Set problem: Write out the material below word for word, starting with the line that contains "The height and width of the screenshot is (366, 960)." and going on through the line that contains "Action: click(736, 569)". Leave the pictures out of your answer.
— START OF Provided data —
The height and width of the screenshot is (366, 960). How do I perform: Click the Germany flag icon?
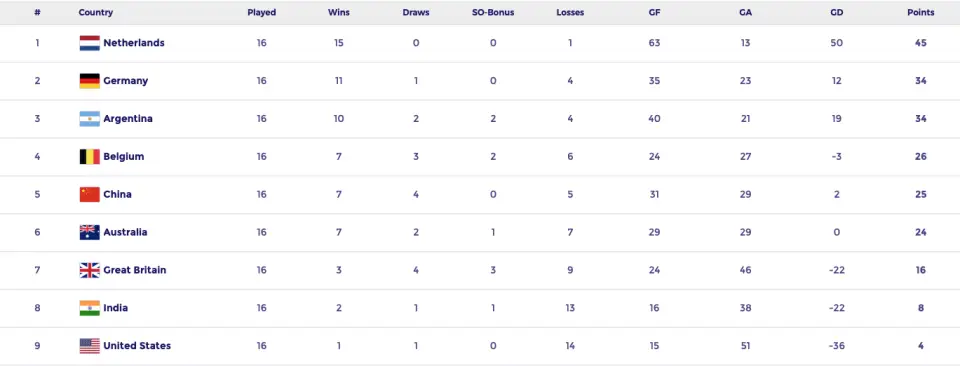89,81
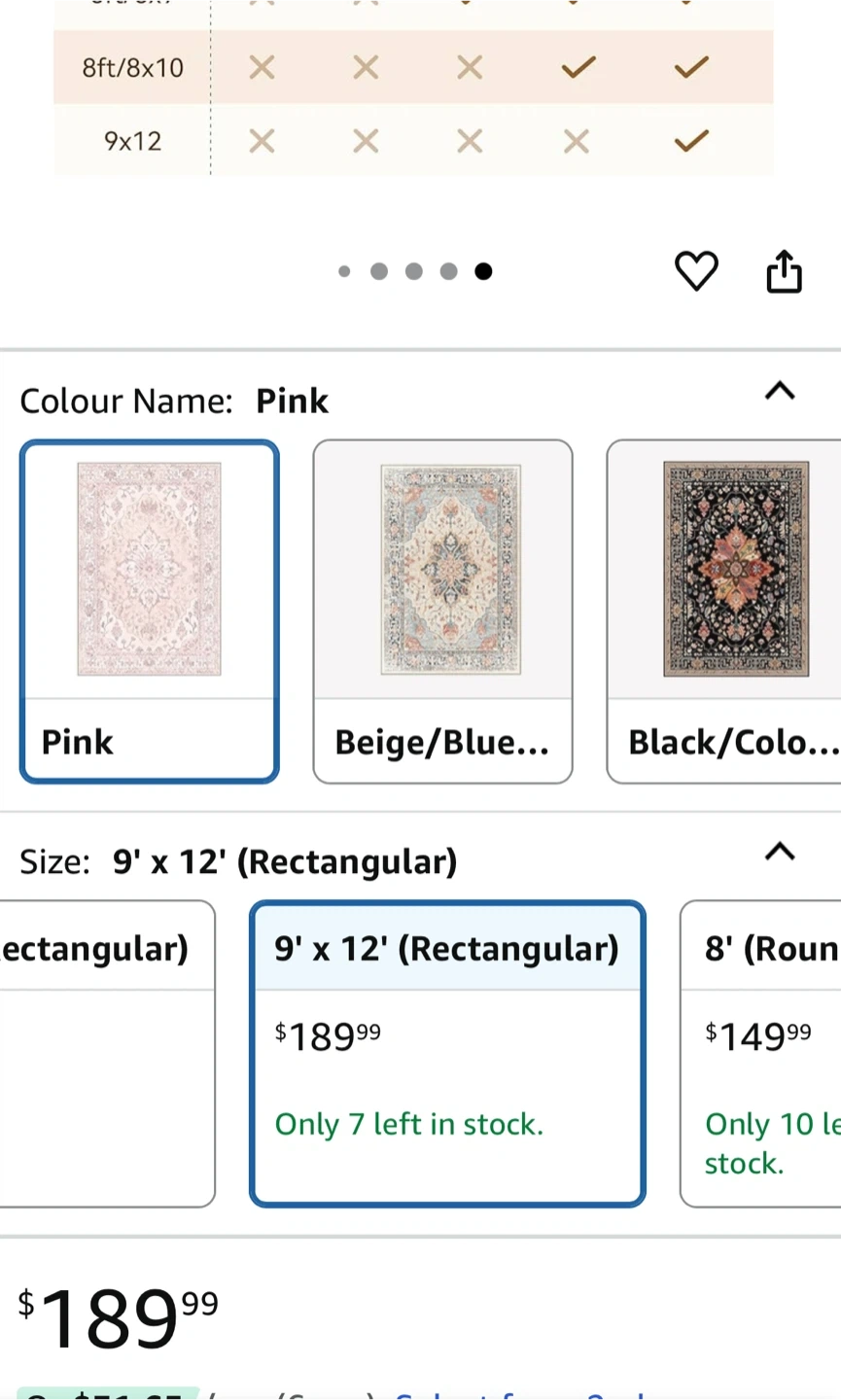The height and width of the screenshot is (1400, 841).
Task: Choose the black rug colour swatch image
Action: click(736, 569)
— END OF Provided data —
— START OF Provided data —
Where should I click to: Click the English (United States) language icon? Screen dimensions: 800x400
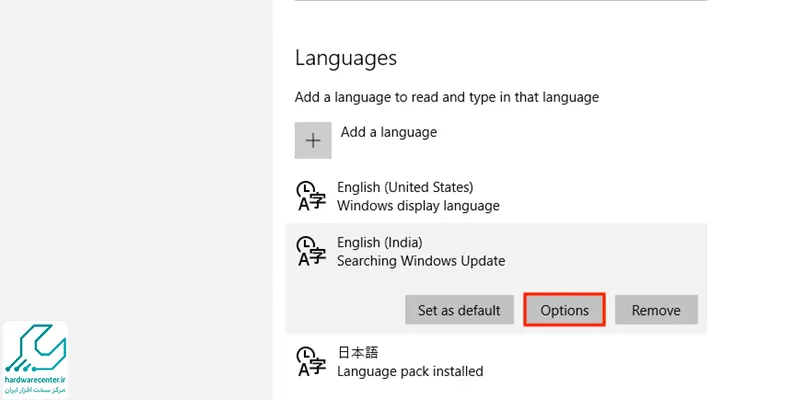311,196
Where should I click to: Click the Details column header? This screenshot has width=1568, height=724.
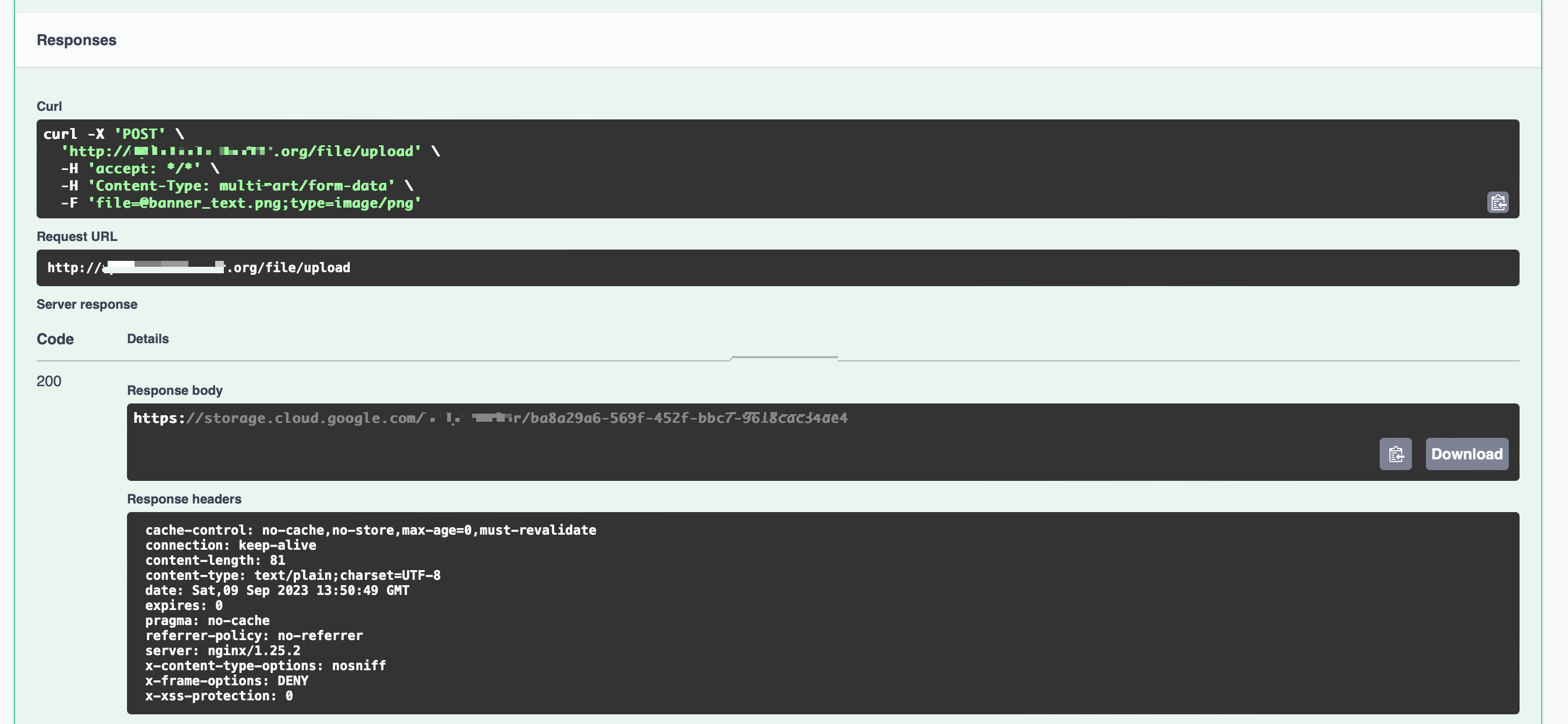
— END OF Provided data —
Exercise output:
The height and width of the screenshot is (366, 960). How do I perform: Click the Germany flag icon?
89,81
The height and width of the screenshot is (1400, 841).
Task: Choose the black rug colour swatch image
Action: click(736, 569)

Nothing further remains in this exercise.